Sprint Yorgunluğu
”Bir heyecanla ve azimle başlayan ilk Sprint’lerde koçların, Scrum Master’ların ya da bazı takım üyelerinin “Kapasitenin üstünde iş almayalım bence…” sözleri uzay boşluğunda yok olup gidiyor. Sanırım buradaki en kritik soru şu: “Kapasite nedir?

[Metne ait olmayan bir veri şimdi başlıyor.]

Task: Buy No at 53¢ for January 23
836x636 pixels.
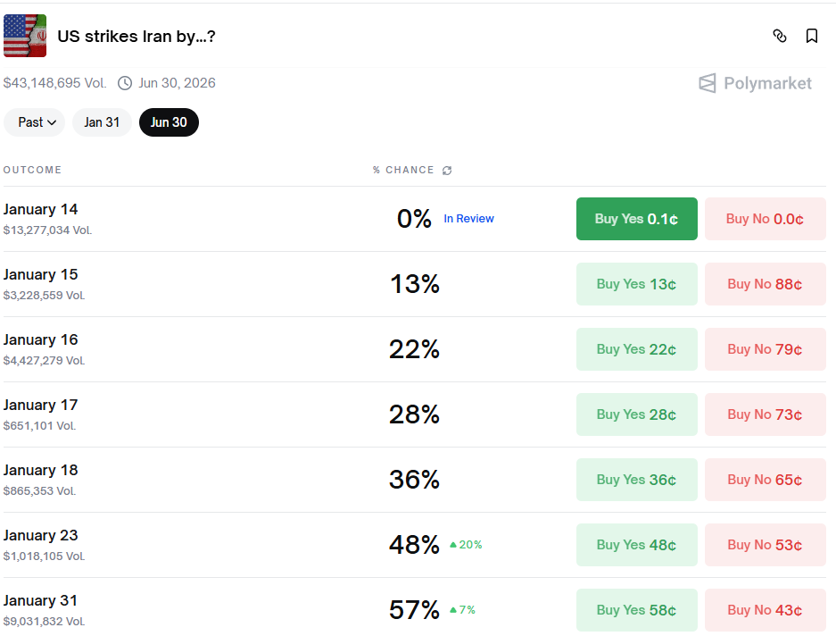Action: tap(765, 545)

“Biz 1 Sprint dinlensek olmaz mı?“ Tanıdık geldi mi cümle? Maalesef uzun süre koştururcasına çalışan birçok takımda bu soru soruluyor ya da kimse ifade etmek istemese de içinden geçiriyor. Bir heyecanla ve azimle başlayan ilk Sprint’lerde koçların, Scrum Master’ların ya da bazı takım üyelerinin “Kapasitenin üstünde iş almayalım bence…” sözleri uzay boşluğunda yok olup gidiyor. Sanırım buradaki en kritik soru şu: “Kapasite nedir?”

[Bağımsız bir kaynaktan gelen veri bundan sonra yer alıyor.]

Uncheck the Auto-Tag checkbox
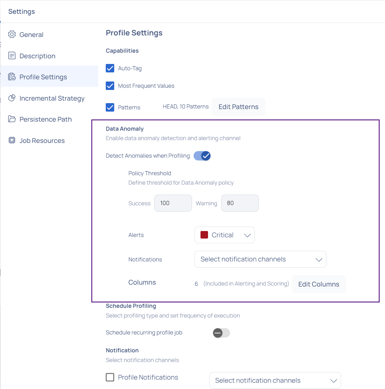This screenshot has height=389, width=385. click(110, 68)
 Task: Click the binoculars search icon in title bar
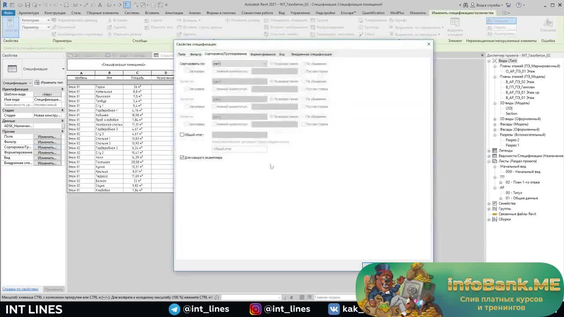pyautogui.click(x=465, y=5)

Sıklıkla, takımdakiler o Sprint’te kaç gün varsa, o süreyi tamamen kullanabileceklerini varsayarak “Hallederiz!” deyip işleri alıyor. Örneğin takımın hızı geçtiğimiz Sprint’lere bakınca ortalama 50 Story Point olsun ve ardından o mükemmel diyalog gelsin:
+ Bu Sprint’te bu civarda iş alalım o zaman.

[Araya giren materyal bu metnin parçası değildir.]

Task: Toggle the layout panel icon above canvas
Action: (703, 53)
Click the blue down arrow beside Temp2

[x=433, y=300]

– Tamam ama ben 1 gün izinliyim.
+ Benim de 2 gün eğitimim var.
– Ben de bıdıbıdı çalışma grubundayım, 1 gün eksik düşünün beni de.
+ Tamam işlere bi bakalım, ona göre alırız.
(ALAMADILAR)
Alamıyorlar çünkü en temeldeki bakış açısı farklı. Yukarıdaki diyaloğun temelinde adam/saat yaklaşımı var. Bu yanlış bir yaklaşım mıdır? Hayır. Her şey sabit olduğu sürece adam/saat yaklaşımı gayet tutarlı ve mantıklı olabilir. Ancak yapılan işlerin karmaşıklığına bir de insan faktörü eklenince o kadar da stabil bir ortam oluşmamış oluyor maalesef. Bir işi yapmaya başlayınca altından bir o kadar iş çıkıyorken, herkesin farklı yetkinlikleri ve tecrübeleri varken, adam/saat üzerinden bir şeyleri hesaplamaya çalışmak bence çok büyük bir iyimserliktir. Hiçbir şeyin değişmeyeceğini, her şeyin en ideale göre ilerleyeceğini varsaymaktır. Ahmet’in Barış kadar tecrübesi olduğunu ve o işi aynı sürede yapabileceğini, Duygu’nun hiç hasta olmayacağını, Umut’un daha önce benzer bir işi çok kısa sürede çözdüğünü o halde şimdi de çözebileceğini düşünmeyi herkes ister tabii ki ama gerçek hayatta işler pek bu şekilde yürüyemiyor.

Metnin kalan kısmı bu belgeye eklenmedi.